От империй — к империализму — страница 56 из 164

[385]. Это высшая точка революции, когда трудящиеся массы не только появляются на авансцене истории и доминируют политически, но и сама революция начинает выходить за рамки своих «исторически необходимых» буржуазных задач. Революция далеко не везде происходила в драматической форме гражданской войны и восстания, в скандинавских странах ее заменяли реформы сверху, но во всех этих случаях Реформация «срабатывала» не сама по себе, а лишь в процессе соответствующего преобразования общества и государства. Преобразование, которое назрело и стимулировалось экономическими переменами.

«Реформация сверху», проведенная королями в Англии и Скандинавских странах, а также некоторыми германскими князьями имела мало общего с поощрением буржуазной предприимчивости или внедрением рыночных ценностей. Ее основная цель состояла в укреплении финансовой базы государства. И английские Тюдоры и шведские короли династии Ваза остро нуждались в деньгах.
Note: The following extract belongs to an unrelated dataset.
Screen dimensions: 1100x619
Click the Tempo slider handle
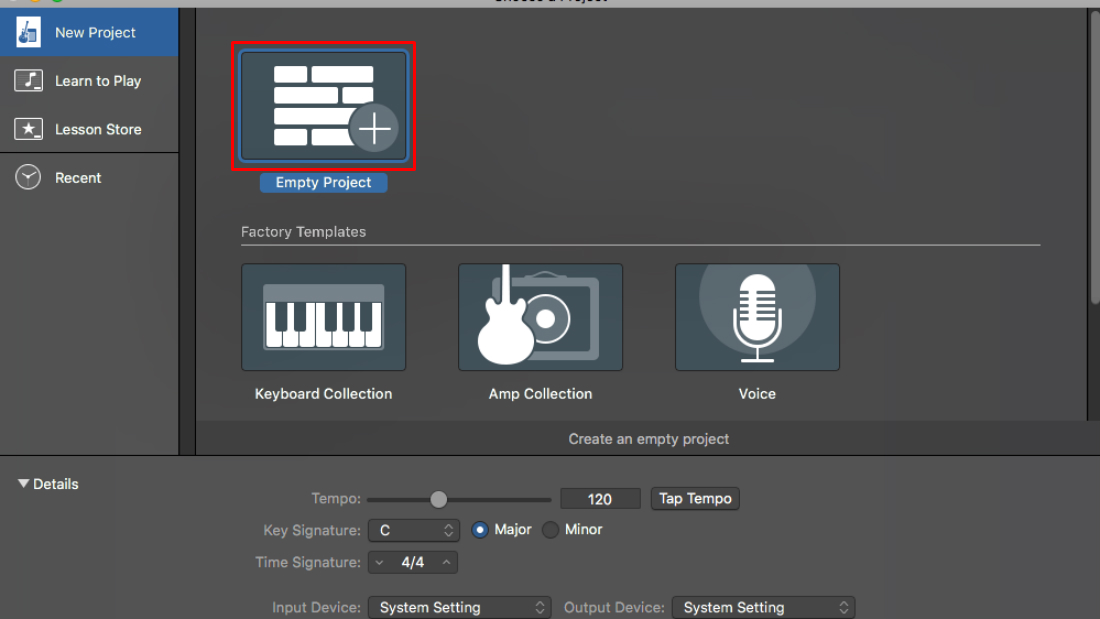coord(438,499)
Однако даже поступление в казну значительных средств за счет захвата церковного имущества не решило проблему, напротив, — правительство, израсходовав эти средства, вставало перед вопросом о том, как получить дополнительные деньги, чтобы поддерживать свою деятельность на новом, достигнутом благодаря Реформации, уровне. Неудачная война Генриха VIII с Францией в 1543–1551 годах привела к новому финансовому кризису. Король вынужден был занимать деньги у банкирского дома Фуггеров и фламандских купцов, переплавлять на монеты конфискованную церковную утварь, а также прибегнуть к порче монеты. Однако попытки расплачиваться порчеными монетами с иностранцами имели плачевные последствия. «В ряде случаев английские монеты даже перестали приниматься. Правительство Генриха VIII не могло ни навязывать эти монеты своим кредиторам, ни оплачивать ими расходы за границей»[386].
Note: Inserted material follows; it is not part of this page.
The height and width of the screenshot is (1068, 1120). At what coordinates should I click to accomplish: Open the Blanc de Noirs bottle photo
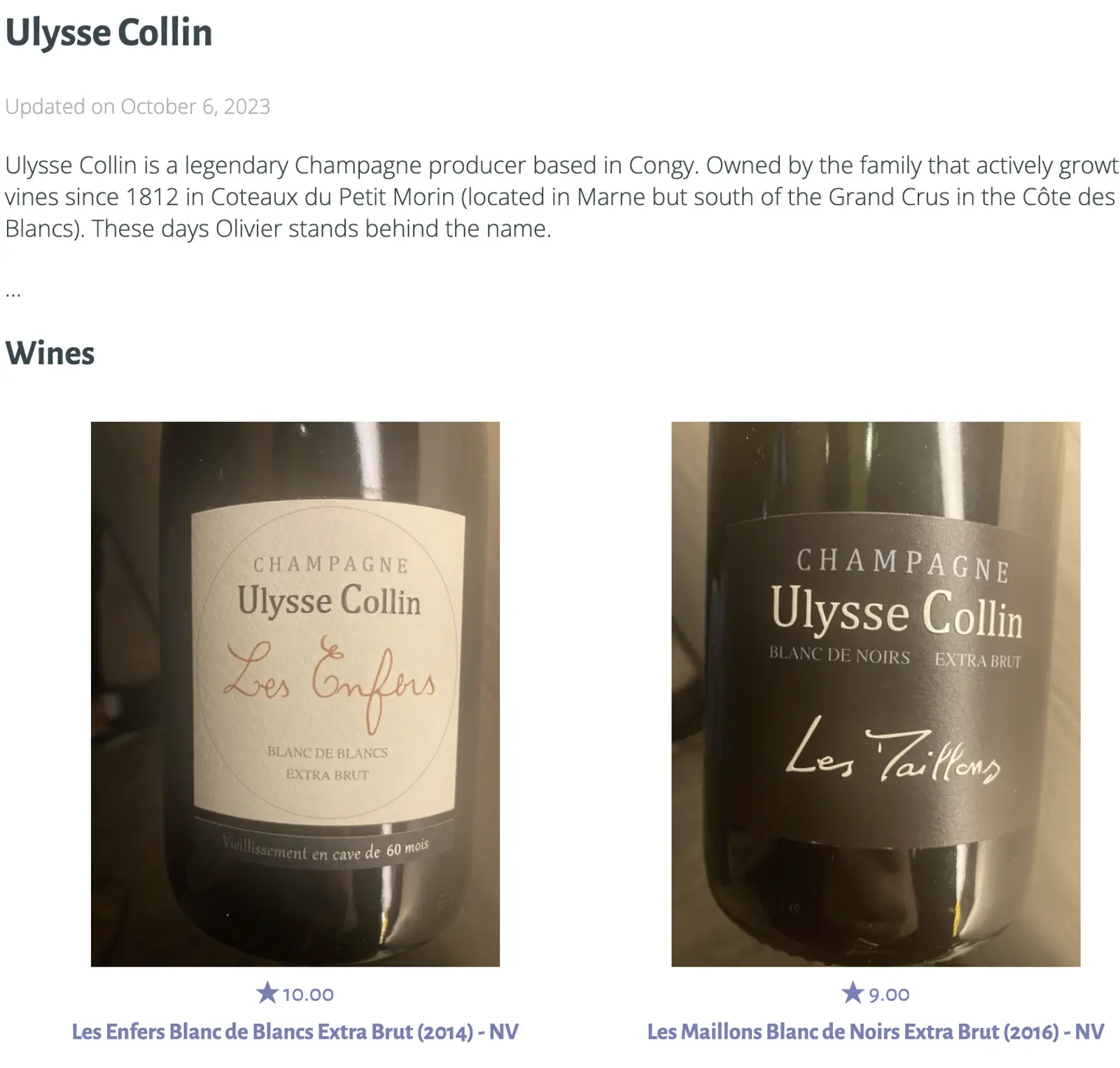click(876, 694)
Для того чтобы улучшить положение дел, правительство вынуждено было активно распродавать монастырские земли, что способствовало бурному росту «нового дворянства», которое не было связано старыми феодальными обязательствами и активно перестраивало свои поместья на буржуазный лад. Таким образом, развитие капиталистических отношений стимулировалось в Англии в большей степени финансовым кризисом государства, нежели идеологией или социально-культурной практикой протестантизма.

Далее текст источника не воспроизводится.